Abstract
Emerged Pliocene and Pleistocene shorelines and associated marine deposits were used to determine the magnitude and rate of vertical crustal movement during the past 3 m.y. in the United States Atlantic Coastal Plain of South and North Carolina. On the basis of a new regional ostracode assemblage zonation, planktic biostratigraphic data, and radiometric data, emerged marine deposits were determined to be primarily interglacial and can tentatively be correlated with hemispheric warm intervals in evidence from deep-sea data.

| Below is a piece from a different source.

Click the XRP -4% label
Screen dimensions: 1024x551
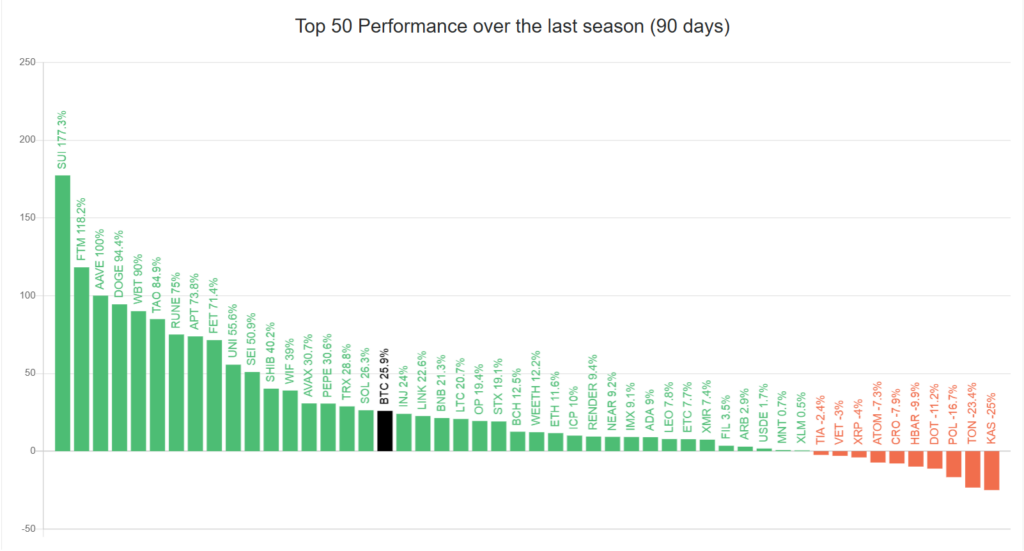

The paleontologic evidence indicates a primary glacio-eustatic component to the local sea-level record and a secondary tectonic component. Net vertical uplift rates averaging 1 to 3 cm/1,000 yr, but perhaps as high as 5 to 10 cm/1,000 yr, are in evidence for the emerged Coastal Plain. Although details of the timing of regional rheological events remain obscure, the trend of net uplift contrasts with general subsidence rates of about 2 to 4 cm/1,000 yr since the Cretaceous in submerged parts of the continental margin near subsiding sedimentary troughs. Hydro-isostatic crustal response to multiple deglaciation events may have periodically uplifted the coast, but long-term lithospheric flexural upwarping in response to sediment loading offshore is a more plausible mechanism to explain the present positions of shorelines above present mean sea level. A eustatic sea-level model is proposed for interglacial high stands of the past 3.0 m.y.